Tally the lines in the entries below that contain the string "coordinates", counting only case-sensitive matches. Reply with the number alone.

### RECORDS FOR THIS TASK
:::::

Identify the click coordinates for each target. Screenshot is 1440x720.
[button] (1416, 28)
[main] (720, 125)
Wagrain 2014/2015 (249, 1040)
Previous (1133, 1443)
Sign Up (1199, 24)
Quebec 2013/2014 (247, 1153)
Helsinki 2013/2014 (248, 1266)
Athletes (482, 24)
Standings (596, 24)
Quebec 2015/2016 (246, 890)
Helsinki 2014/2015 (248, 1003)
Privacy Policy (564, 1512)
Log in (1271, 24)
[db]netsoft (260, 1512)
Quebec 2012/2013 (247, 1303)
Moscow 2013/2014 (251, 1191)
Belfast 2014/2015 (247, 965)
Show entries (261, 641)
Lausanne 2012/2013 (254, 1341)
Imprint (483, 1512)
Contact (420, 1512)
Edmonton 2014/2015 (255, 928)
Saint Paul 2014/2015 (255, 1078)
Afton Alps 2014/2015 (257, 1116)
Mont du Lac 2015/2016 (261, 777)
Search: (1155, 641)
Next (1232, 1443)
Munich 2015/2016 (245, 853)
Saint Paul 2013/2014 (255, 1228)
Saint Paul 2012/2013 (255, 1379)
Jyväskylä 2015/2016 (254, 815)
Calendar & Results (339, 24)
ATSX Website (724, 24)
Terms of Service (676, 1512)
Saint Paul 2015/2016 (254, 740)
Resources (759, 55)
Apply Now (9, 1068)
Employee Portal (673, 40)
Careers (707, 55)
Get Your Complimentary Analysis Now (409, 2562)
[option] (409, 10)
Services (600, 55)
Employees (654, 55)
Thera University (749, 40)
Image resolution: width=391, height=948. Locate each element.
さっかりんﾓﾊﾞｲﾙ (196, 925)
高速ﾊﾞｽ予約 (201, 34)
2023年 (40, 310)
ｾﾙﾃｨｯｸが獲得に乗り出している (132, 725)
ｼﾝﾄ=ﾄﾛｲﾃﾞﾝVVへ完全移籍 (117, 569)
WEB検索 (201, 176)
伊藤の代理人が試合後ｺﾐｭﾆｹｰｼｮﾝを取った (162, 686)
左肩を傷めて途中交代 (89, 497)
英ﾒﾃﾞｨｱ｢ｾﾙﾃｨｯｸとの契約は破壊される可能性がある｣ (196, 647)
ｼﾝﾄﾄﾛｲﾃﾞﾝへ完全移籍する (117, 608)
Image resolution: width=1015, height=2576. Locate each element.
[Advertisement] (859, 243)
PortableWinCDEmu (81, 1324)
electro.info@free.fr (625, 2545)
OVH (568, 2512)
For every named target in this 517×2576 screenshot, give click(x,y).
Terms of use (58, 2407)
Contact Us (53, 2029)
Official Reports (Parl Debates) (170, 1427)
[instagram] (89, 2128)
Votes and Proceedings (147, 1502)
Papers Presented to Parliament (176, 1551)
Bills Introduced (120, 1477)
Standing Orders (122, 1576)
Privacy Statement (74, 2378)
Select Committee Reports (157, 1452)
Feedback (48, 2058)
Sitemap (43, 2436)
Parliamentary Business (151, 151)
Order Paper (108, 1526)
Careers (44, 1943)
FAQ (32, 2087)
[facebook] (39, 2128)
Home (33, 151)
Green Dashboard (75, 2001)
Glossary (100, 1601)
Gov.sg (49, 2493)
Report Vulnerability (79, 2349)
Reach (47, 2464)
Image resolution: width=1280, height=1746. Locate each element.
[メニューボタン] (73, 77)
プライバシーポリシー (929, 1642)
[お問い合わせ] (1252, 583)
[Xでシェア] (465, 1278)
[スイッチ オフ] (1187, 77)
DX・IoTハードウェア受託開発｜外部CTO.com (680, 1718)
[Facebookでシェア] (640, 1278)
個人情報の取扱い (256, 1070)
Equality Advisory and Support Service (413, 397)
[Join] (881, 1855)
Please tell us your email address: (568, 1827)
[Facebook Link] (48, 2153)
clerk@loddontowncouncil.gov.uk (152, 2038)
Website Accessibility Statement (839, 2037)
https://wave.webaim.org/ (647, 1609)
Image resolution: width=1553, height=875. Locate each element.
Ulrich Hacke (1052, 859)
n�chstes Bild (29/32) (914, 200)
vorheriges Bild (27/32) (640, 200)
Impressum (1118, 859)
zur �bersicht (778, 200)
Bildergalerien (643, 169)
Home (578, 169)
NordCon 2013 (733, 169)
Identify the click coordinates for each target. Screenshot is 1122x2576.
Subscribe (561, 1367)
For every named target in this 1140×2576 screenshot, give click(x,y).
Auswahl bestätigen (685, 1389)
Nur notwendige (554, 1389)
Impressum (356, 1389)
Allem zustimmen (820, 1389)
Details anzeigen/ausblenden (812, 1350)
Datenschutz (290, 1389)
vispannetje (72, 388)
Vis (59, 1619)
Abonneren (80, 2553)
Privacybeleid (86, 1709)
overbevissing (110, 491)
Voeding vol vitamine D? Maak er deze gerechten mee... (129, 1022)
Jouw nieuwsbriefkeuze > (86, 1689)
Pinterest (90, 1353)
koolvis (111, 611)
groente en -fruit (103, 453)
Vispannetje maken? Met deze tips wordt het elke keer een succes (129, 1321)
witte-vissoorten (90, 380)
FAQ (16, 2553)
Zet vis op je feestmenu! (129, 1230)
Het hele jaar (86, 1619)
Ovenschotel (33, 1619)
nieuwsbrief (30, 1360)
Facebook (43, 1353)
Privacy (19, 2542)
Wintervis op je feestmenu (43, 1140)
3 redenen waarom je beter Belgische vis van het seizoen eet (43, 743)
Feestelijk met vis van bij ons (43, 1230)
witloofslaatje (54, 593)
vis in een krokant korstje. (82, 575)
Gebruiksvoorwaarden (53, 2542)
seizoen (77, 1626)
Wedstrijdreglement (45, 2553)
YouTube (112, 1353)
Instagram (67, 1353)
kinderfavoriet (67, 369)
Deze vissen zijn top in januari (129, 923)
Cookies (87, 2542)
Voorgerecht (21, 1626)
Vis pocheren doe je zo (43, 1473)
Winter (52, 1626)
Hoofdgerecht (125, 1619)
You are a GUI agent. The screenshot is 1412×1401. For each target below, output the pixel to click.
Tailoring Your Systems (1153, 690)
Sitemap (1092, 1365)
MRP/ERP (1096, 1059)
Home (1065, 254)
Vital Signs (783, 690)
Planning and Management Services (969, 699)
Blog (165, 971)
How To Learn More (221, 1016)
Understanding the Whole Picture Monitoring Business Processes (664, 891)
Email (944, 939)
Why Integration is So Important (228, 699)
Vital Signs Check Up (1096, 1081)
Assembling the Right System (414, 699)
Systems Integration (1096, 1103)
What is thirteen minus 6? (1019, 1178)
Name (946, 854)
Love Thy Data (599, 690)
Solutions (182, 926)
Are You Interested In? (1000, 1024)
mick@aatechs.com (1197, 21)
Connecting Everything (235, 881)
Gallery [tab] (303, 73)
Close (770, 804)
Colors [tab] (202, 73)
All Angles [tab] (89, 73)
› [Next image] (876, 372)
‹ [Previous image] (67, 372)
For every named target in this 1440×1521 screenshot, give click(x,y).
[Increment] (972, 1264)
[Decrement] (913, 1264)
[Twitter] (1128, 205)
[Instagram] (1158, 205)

:::::

### SOLUTION
2